Difference in any variable captured by VCM between patients who progress or not into sepsis the first 72 hours.

The study primary endpoint is the difference in any variable captured by VCM between patients who progress or not into sepsis the first 72 hours. VCM measurements of any visit can be used for this endpoint.

Time frame: From enrollment to 72-hour follow-up period

Secondary Outcomes

Difference in any variable captured by VCM between patients who progress or not into any major embolic event the first 72 hours

Difference in any variable captured by VCM between patients who progress or not into any major embolic event the first 72 hours.

Time frame: From enrollment to 72-hour-follow up period

Correlation between the eight VCM variables and the coagulation variables.

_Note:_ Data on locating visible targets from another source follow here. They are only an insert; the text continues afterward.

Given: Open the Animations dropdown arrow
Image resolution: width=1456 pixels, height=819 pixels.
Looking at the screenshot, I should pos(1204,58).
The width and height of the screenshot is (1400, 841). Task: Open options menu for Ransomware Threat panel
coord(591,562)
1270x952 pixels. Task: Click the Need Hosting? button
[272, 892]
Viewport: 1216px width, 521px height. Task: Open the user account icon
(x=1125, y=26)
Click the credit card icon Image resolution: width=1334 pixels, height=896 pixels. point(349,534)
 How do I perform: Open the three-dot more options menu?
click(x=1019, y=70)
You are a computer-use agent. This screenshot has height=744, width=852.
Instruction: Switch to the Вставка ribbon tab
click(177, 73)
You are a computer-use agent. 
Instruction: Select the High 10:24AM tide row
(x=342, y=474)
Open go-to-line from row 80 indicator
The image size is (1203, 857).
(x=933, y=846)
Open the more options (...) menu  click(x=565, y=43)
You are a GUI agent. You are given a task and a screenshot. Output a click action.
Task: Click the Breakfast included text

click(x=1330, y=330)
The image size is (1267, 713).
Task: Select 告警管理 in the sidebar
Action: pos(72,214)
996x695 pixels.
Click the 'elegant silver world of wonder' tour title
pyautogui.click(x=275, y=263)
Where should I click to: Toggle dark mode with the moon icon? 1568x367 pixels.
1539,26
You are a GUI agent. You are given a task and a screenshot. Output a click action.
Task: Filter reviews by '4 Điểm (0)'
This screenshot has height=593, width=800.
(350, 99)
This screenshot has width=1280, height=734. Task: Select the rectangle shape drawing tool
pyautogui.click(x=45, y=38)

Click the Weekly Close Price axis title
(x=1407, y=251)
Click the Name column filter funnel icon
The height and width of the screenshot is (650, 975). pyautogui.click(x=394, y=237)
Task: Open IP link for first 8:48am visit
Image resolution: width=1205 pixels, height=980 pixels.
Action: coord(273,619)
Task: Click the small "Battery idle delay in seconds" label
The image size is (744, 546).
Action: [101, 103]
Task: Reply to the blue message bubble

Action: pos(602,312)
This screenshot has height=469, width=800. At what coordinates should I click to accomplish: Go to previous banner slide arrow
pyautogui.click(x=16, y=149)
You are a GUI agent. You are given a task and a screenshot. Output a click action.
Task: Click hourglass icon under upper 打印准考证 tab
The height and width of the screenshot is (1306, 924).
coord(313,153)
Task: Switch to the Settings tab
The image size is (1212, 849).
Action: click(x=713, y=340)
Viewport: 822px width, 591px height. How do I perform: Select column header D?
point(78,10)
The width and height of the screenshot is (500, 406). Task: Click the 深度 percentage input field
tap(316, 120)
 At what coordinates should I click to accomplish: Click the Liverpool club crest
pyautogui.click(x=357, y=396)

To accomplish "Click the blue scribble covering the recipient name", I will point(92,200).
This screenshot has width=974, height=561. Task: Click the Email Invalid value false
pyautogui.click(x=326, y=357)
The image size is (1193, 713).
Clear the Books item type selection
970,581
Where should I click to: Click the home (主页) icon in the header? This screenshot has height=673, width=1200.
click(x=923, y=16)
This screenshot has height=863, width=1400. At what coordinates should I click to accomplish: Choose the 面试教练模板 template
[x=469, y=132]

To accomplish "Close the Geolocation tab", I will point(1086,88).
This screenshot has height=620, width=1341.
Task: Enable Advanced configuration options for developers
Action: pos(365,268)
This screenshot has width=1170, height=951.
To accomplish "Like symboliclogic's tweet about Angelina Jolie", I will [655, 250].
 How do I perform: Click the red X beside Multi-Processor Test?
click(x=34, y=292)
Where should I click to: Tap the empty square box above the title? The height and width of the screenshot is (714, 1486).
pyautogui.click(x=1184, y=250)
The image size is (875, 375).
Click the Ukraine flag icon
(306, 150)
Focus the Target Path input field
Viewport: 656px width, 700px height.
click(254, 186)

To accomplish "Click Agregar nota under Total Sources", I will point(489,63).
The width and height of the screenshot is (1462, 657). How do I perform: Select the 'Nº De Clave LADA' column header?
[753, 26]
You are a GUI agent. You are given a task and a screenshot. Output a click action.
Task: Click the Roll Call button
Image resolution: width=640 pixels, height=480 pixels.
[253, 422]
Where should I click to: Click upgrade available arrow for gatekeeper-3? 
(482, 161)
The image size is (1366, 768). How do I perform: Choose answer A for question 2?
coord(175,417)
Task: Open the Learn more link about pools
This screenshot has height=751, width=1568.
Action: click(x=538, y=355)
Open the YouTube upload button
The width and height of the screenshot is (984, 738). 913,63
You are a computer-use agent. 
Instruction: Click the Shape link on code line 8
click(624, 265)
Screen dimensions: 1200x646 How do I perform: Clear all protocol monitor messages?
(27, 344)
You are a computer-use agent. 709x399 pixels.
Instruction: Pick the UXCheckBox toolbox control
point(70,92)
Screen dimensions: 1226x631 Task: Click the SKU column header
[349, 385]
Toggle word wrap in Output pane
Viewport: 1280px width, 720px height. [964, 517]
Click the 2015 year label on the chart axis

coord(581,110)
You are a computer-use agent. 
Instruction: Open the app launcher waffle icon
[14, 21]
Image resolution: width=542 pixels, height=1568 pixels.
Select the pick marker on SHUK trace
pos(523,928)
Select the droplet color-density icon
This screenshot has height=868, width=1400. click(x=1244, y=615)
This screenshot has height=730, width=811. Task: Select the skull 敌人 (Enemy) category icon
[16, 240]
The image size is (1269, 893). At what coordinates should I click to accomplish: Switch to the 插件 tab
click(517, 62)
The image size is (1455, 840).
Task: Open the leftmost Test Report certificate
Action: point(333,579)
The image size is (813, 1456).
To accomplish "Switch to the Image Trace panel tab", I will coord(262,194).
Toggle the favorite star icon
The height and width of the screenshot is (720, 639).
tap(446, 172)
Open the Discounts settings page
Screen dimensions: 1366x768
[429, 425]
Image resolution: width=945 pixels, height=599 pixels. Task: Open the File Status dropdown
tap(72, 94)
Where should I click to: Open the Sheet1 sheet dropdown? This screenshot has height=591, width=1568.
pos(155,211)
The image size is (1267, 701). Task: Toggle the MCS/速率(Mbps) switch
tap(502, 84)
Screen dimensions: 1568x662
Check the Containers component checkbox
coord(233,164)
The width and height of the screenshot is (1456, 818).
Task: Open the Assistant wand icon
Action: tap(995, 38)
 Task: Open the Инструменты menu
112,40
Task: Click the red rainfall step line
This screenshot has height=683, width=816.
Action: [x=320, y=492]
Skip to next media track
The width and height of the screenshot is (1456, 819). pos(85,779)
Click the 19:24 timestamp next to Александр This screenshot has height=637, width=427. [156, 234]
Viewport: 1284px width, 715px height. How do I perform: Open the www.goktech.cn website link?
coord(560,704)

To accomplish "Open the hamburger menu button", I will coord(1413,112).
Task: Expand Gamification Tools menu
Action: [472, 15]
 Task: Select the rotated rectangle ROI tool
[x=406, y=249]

Assessment of the correlation between eight viscoelastic parameters measured using the VCM® device and standard laboratory coagulation markers. The VCM parameters include: Clot Time (CT), Clot Formation Time (CFT), Alpha Angle (α), Amplitude at 10 minutes (A10), Amplitude at 20 minutes (A20), Maximum Clot Firmness (MCF), Lysis Index at 30 minutes (LI30), Lysis Index at 45 minutes (LI45). These will be correlated with the following coagulation variables: Absolute platelet count, International Normalized Ratio (INR), Activated Partial Thromboplastin Time (aPTT), D-dimers, Fibrinogen concentration. INR, aPTT, fibrinogen, and D-dimers will be measured using the SIEMENS coagulation panel. Correlation analysis will be performed using Spearman's rank correlation coefficient.

Time frame: From enrollment to 72-hour-follow-up period

Correlation between the eight VCM variables and the measured inflammatory mediators

Assessment of the correlation between eight viscoelastic parameters measured using the VCM® device and inflammatory markers. The VCM parameters include: Clot Time (CT), Clot Formation Time (CFT), Alpha Angle (α), Amplitude at 10 minutes (A10), Amplitude at 20 minutes (A20), Maximum Clot Firmness (MCF), Lysis Index at 30 minutes (LI30), Lysis Index at 45 minutes (LI45). These will be correlated with the following inflammatory variables: tissue factor, suPAR, IL-1β, IL-6, IL-8 and TNFα.Tissue factor, suPAR, IL-1β, IL-6, IL-8 and TNFα will be measured in stored plasma samples by an enzyme immunosorbent assay. Correlation analysis will be performed using Spearman's rank correlation coefficient.